Source data
[Start of Attachment]
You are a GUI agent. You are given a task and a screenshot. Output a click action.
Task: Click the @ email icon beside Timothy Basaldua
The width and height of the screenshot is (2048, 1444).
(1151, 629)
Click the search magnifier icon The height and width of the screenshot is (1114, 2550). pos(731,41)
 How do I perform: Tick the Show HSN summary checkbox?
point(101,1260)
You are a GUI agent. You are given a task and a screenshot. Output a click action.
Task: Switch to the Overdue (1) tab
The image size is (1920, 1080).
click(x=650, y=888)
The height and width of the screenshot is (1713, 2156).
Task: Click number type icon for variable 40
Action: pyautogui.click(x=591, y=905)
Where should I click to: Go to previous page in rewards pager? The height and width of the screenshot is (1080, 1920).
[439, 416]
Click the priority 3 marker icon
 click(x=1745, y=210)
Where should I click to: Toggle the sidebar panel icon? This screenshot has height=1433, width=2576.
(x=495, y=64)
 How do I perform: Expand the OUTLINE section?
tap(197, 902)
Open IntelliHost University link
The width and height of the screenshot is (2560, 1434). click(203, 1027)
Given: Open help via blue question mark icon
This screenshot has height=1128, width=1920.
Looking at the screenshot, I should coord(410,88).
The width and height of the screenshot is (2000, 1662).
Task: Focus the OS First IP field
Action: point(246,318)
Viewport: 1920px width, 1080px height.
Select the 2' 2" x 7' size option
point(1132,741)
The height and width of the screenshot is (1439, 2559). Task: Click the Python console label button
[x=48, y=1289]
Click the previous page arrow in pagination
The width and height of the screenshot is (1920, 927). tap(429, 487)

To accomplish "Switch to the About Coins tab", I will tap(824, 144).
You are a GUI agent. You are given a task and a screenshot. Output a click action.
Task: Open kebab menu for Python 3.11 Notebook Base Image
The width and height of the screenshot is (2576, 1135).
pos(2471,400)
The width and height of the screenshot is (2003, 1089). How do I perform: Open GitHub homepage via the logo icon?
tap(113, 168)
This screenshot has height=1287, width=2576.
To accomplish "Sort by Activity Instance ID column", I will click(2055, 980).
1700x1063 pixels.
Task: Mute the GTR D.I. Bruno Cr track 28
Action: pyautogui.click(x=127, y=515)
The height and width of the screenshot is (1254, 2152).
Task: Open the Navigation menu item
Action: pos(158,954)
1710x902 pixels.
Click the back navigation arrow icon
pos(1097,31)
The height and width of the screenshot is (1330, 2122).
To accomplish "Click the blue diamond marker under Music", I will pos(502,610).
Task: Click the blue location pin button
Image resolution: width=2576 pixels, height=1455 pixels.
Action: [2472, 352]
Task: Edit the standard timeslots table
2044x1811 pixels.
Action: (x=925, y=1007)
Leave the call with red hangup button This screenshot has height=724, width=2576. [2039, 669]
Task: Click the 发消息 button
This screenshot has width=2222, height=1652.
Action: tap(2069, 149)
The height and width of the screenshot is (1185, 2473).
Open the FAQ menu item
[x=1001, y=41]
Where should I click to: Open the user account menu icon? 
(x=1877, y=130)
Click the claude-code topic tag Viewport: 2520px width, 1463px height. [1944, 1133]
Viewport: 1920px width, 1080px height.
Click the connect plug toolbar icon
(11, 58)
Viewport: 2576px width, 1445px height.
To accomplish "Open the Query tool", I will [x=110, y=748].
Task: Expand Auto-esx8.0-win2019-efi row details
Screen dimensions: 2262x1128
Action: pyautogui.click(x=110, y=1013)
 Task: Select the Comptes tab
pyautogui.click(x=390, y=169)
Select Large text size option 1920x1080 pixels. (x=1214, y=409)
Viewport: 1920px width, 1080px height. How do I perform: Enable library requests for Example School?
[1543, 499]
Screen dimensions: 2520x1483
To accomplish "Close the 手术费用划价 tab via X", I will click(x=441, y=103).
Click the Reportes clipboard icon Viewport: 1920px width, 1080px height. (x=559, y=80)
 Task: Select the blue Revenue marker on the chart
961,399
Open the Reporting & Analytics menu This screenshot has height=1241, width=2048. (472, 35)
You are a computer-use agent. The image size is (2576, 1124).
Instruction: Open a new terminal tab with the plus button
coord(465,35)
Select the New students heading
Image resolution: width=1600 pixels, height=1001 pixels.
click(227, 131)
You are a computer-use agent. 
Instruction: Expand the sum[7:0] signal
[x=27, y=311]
[End of Attachment]
| Task description |
Would you return each entry exactly as it reads?

| Exercise solution |
You are a GUI agent. You are given a task and a screenshot. Output a click action.
Task: Click the @ email icon beside Timothy Basaldua
The width and height of the screenshot is (2048, 1444).
(1151, 629)
Click the search magnifier icon The height and width of the screenshot is (1114, 2550). pos(731,41)
 How do I perform: Tick the Show HSN summary checkbox?
point(101,1260)
You are a GUI agent. You are given a task and a screenshot. Output a click action.
Task: Switch to the Overdue (1) tab
The image size is (1920, 1080).
click(x=650, y=888)
The height and width of the screenshot is (1713, 2156).
Task: Click number type icon for variable 40
Action: pyautogui.click(x=591, y=905)
Where should I click to: Go to previous page in rewards pager? The height and width of the screenshot is (1080, 1920).
[439, 416]
Click the priority 3 marker icon
 click(x=1745, y=210)
Where should I click to: Toggle the sidebar panel icon? This screenshot has height=1433, width=2576.
(x=495, y=64)
 How do I perform: Expand the OUTLINE section?
tap(197, 902)
Open IntelliHost University link
The width and height of the screenshot is (2560, 1434). click(203, 1027)
Given: Open help via blue question mark icon
This screenshot has height=1128, width=1920.
Looking at the screenshot, I should coord(410,88).
The width and height of the screenshot is (2000, 1662).
Task: Focus the OS First IP field
Action: point(246,318)
Viewport: 1920px width, 1080px height.
Select the 2' 2" x 7' size option
point(1132,741)
The height and width of the screenshot is (1439, 2559). Task: Click the Python console label button
[x=48, y=1289]
Click the previous page arrow in pagination
The width and height of the screenshot is (1920, 927). tap(429, 487)

To accomplish "Switch to the About Coins tab", I will tap(824, 144).
You are a GUI agent. You are given a task and a screenshot. Output a click action.
Task: Open kebab menu for Python 3.11 Notebook Base Image
The width and height of the screenshot is (2576, 1135).
pos(2471,400)
The width and height of the screenshot is (2003, 1089). How do I perform: Open GitHub homepage via the logo icon?
tap(113, 168)
This screenshot has height=1287, width=2576.
To accomplish "Sort by Activity Instance ID column", I will click(2055, 980).
1700x1063 pixels.
Task: Mute the GTR D.I. Bruno Cr track 28
Action: pyautogui.click(x=127, y=515)
The height and width of the screenshot is (1254, 2152).
Task: Open the Navigation menu item
Action: pos(158,954)
1710x902 pixels.
Click the back navigation arrow icon
pos(1097,31)
The height and width of the screenshot is (1330, 2122).
To accomplish "Click the blue diamond marker under Music", I will pos(502,610).
Task: Click the blue location pin button
Image resolution: width=2576 pixels, height=1455 pixels.
Action: [2472, 352]
Task: Edit the standard timeslots table
2044x1811 pixels.
Action: (x=925, y=1007)
Leave the call with red hangup button This screenshot has height=724, width=2576. [2039, 669]
Task: Click the 发消息 button
This screenshot has width=2222, height=1652.
Action: tap(2069, 149)
The height and width of the screenshot is (1185, 2473).
Open the FAQ menu item
[x=1001, y=41]
Where should I click to: Open the user account menu icon? 
(x=1877, y=130)
Click the claude-code topic tag Viewport: 2520px width, 1463px height. [1944, 1133]
Viewport: 1920px width, 1080px height.
Click the connect plug toolbar icon
(11, 58)
Viewport: 2576px width, 1445px height.
To accomplish "Open the Query tool", I will [x=110, y=748].
Task: Expand Auto-esx8.0-win2019-efi row details
Screen dimensions: 2262x1128
Action: pyautogui.click(x=110, y=1013)
 Task: Select the Comptes tab
pyautogui.click(x=390, y=169)
Select Large text size option 1920x1080 pixels. (x=1214, y=409)
Viewport: 1920px width, 1080px height. How do I perform: Enable library requests for Example School?
[1543, 499]
Screen dimensions: 2520x1483
To accomplish "Close the 手术费用划价 tab via X", I will click(x=441, y=103).
Click the Reportes clipboard icon Viewport: 1920px width, 1080px height. (x=559, y=80)
 Task: Select the blue Revenue marker on the chart
961,399
Open the Reporting & Analytics menu This screenshot has height=1241, width=2048. (472, 35)
You are a computer-use agent. The image size is (2576, 1124).
Instruction: Open a new terminal tab with the plus button
coord(465,35)
Select the New students heading
Image resolution: width=1600 pixels, height=1001 pixels.
click(227, 131)
You are a computer-use agent. 
Instruction: Expand the sum[7:0] signal
[x=27, y=311]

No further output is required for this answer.